AIM: From the driving directions to the park below, copy word for word the passage that begins with "Slightly slower, but" and ends with "mi/29.3 mi to Park)".

EXCERPT TO READ:
It is easy to get to.  The fastest way is to  take US77/83 south towards Brownsville and take the Olmito/FM-1732 exit.  Go west on FM-1732 for 2.5 miles to New Carmen Blvd., and turn left (south) onto New Carmen Blvd., and go 1.5 miles to the end of the paved road and the Entrance to the Park on your left.

Slightly slower, but with several wildlife watching opportunities is to take US-281/Military Hwy (which pretty much parallels US-77/83 Expressway to the north) to the east towards Brownsville, starting in Hidalgo. Note the following intersections that will come in on your left (north) as you drive east (all of the intersections will head back to the Expressway): 

  • Starting in Hidalgo at Loop-115/23rd St. from McAllen (0 mi/46.5 mi to the Park)  
  • TX-336/10th St. from McAllen (1.0 mi/45.5 mi to Park)
  • US-281N from Pharr (4.2 mi/42.3 mi to Park)
  • FM-2557 from San Juan (6.5 mi/40.0 mi to Park)
  • FM-907 from Alamo (8.0 mi/38.5 mi to Park)
  • Santa Ana NWR entrance on your right (8.3 mi/38.2 mi to Park)
  • FM-493 from Donna (12.9 mi/33.6 mi to Park)
  • FM-88/Texas Ave from Weslaco (17.2 mi/29.3 mi to Park)
  • FM-1015 (at International Bridge and Progreso) from Weslaco (19.9 mi/26.6 mi to Park)
  • Ponds at El Zacatal (24.9 mi/21.6 mi to Park)
  • Hidalgo County/Cameron County Line (25.3 mi/21.2 mi to Park)
  • FM-491 from Mercedes (24.9 mi/21.6 mi to Park)
  • FM-506 (at Blue Town) from La Feria (27.9 mi/18.6 mi to Park)
  • FM-509 (at International Bridge and Los Indios) from Harlingen (33.6 mi/12.9 mi to Park)
  • FM-1732 from Olmito (42.1 mi/4.4 mi to Park)
  • FM-1421 from Rancho Viejo (43.7 mi/2.8 mi to Park)
  • Carmen Ave is on your left, just east of tiny community of El Carmen and a few yards west of the water tower on your right and before the new school in front of you and to your left (46.5 mi from Hidalgo/ 0.0 mi end).  Turn left (north) and go 2.4 mi to the Park Entrance.  NOTE: This section is unimproved, and if it has been raining, go (west) back to FM-1421 and turn right (north) on FM-1421, drive ~2.0 mi to Cavazos-Omito Rd./FM-1732 and turn right (east); go ~1.0 mi to New Carmen Blvd. and turn right (south) and go 1.5 mi on this paved section to the Park.

RECORDS:
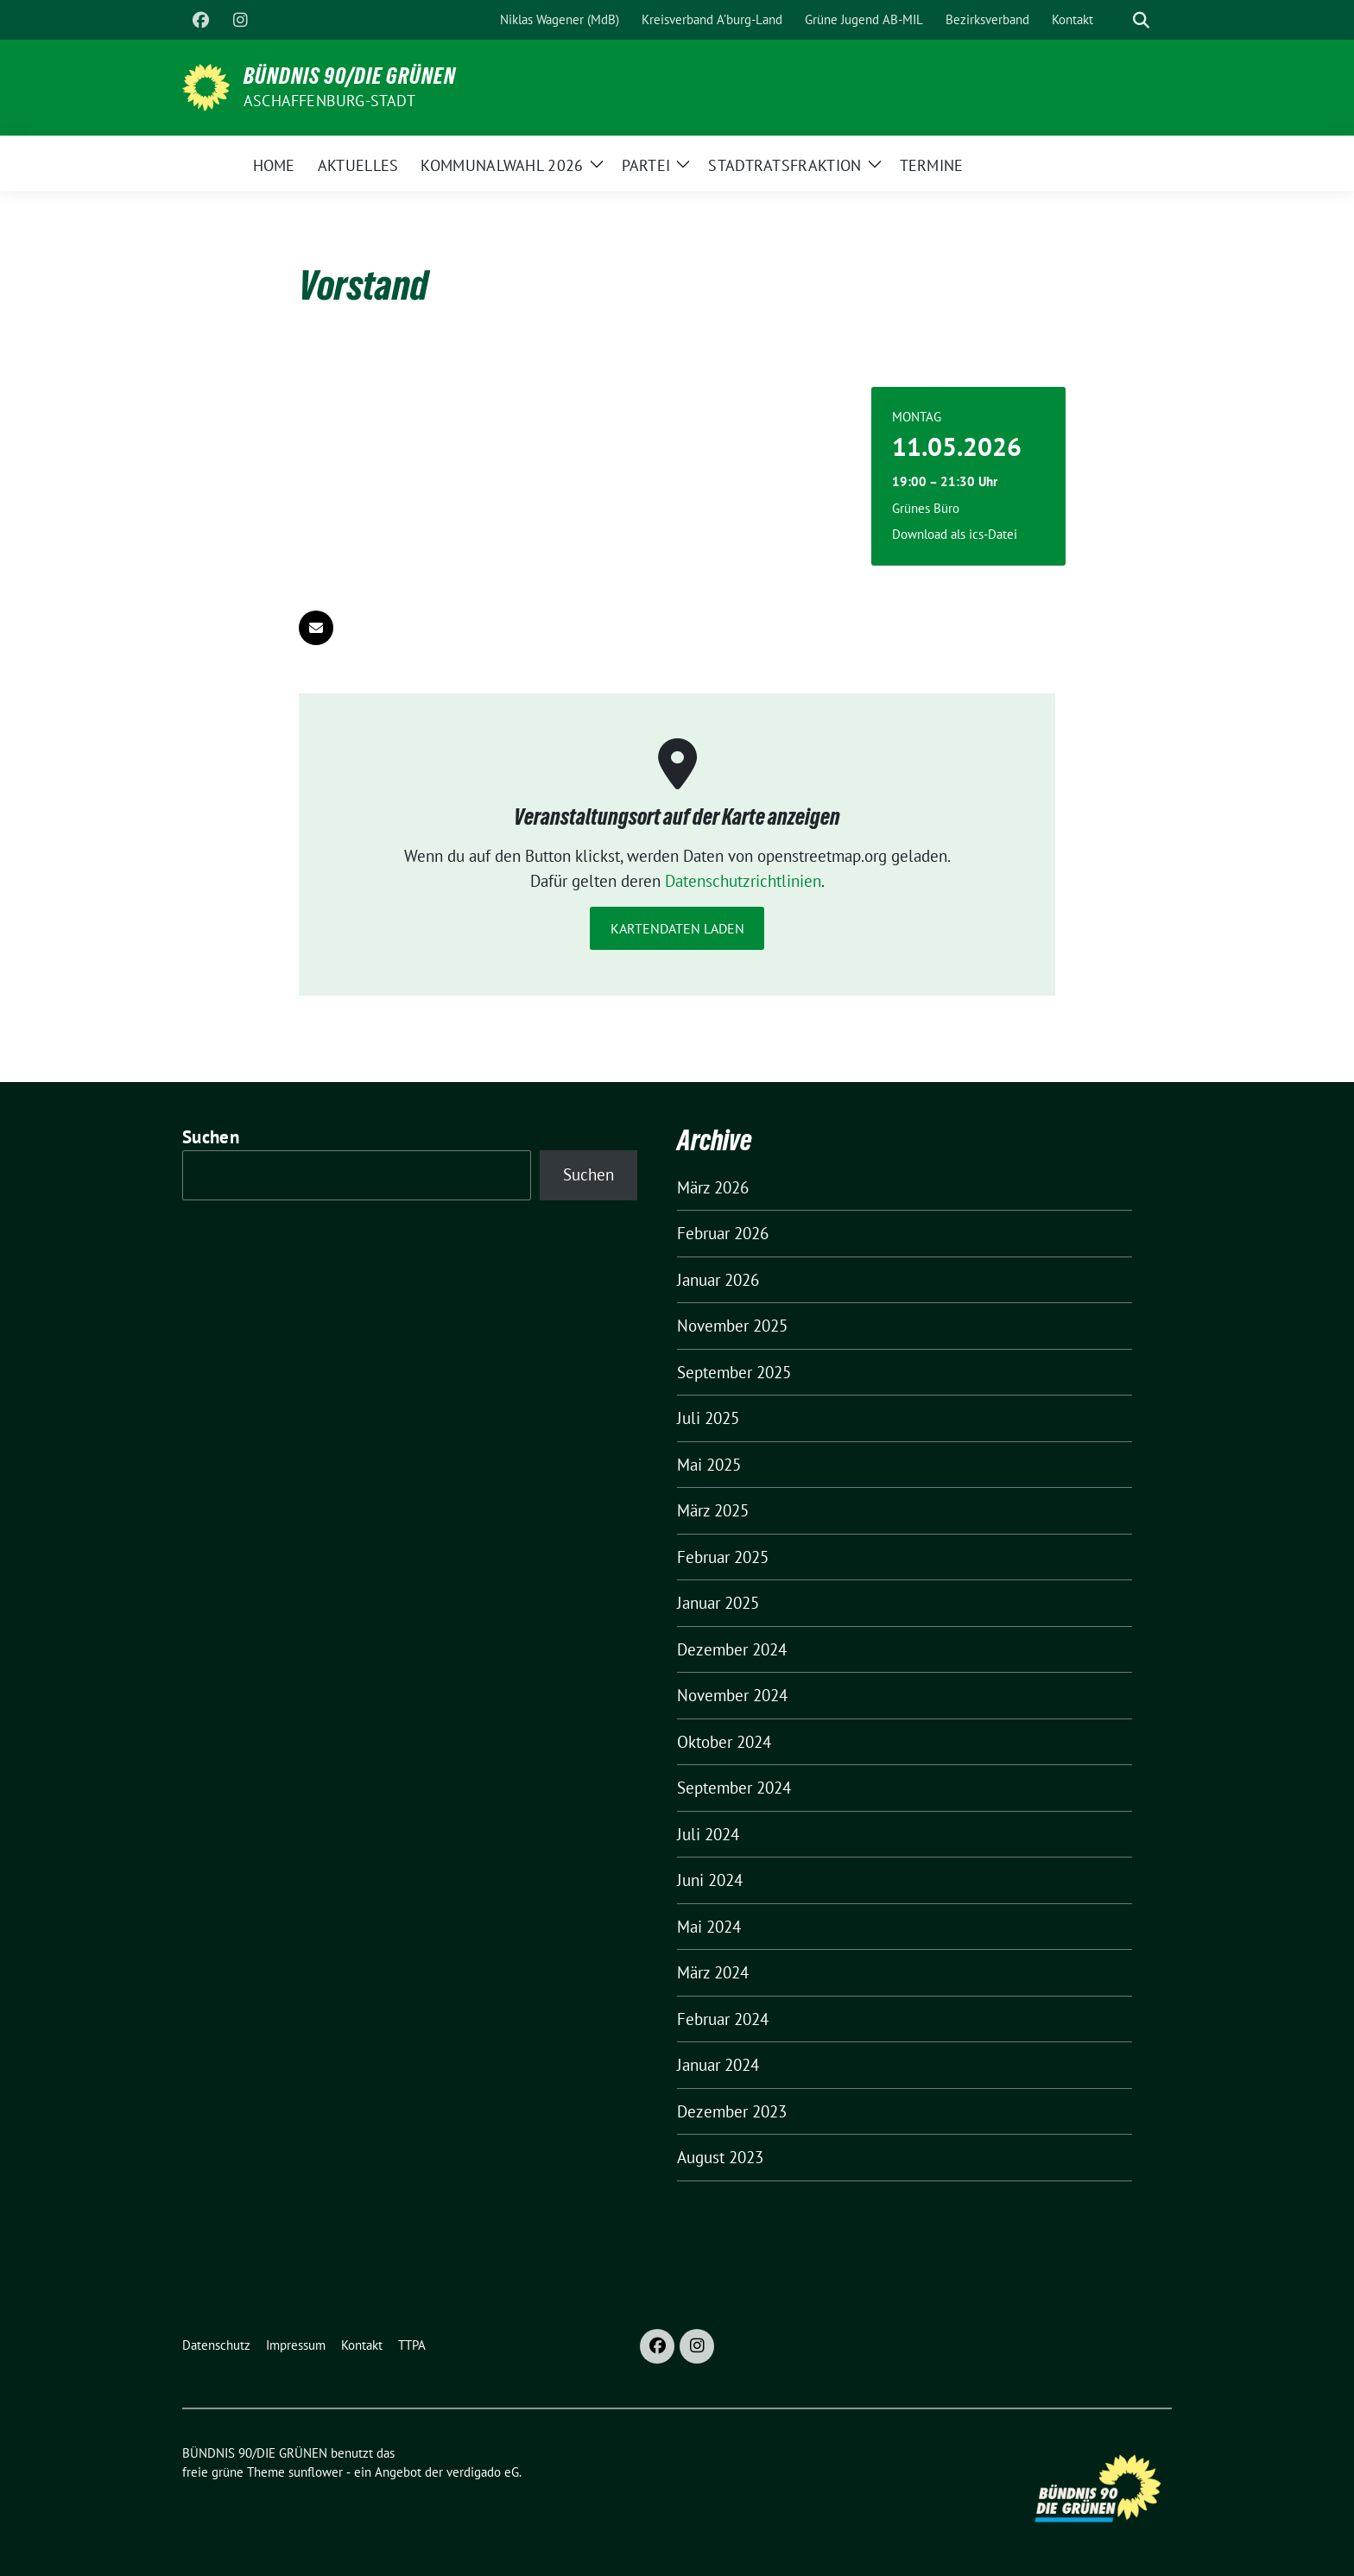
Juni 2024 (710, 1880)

--

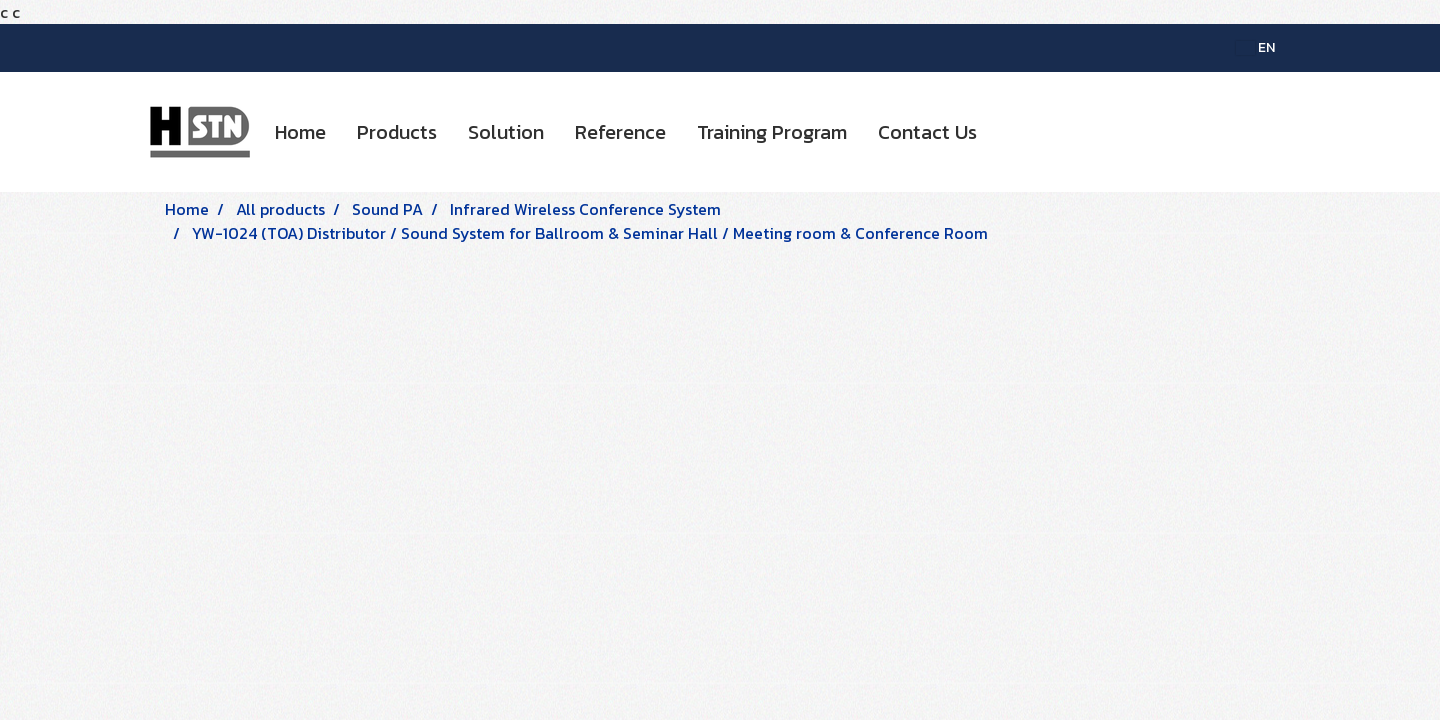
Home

TASK OUTPUT:
Slightly slower, but with several wildlife watching opportunities is to take US-281/Military Hwy (which pretty much parallels US-77/83 Expressway to the north) to the east towards Brownsville, starting in Hidalgo. Note the following intersections that will come in on your left (north) as you drive east (all of the intersections will head back to the Expressway): 

  • Starting in Hidalgo at Loop-115/23rd St. from McAllen (0 mi/46.5 mi to the Park)  
  • TX-336/10th St. from McAllen (1.0 mi/45.5 mi to Park)
  • US-281N from Pharr (4.2 mi/42.3 mi to Park)
  • FM-2557 from San Juan (6.5 mi/40.0 mi to Park)
  • FM-907 from Alamo (8.0 mi/38.5 mi to Park)
  • Santa Ana NWR entrance on your right (8.3 mi/38.2 mi to Park)
  • FM-493 from Donna (12.9 mi/33.6 mi to Park)
  • FM-88/Texas Ave from Weslaco (17.2 mi/29.3 mi to Park)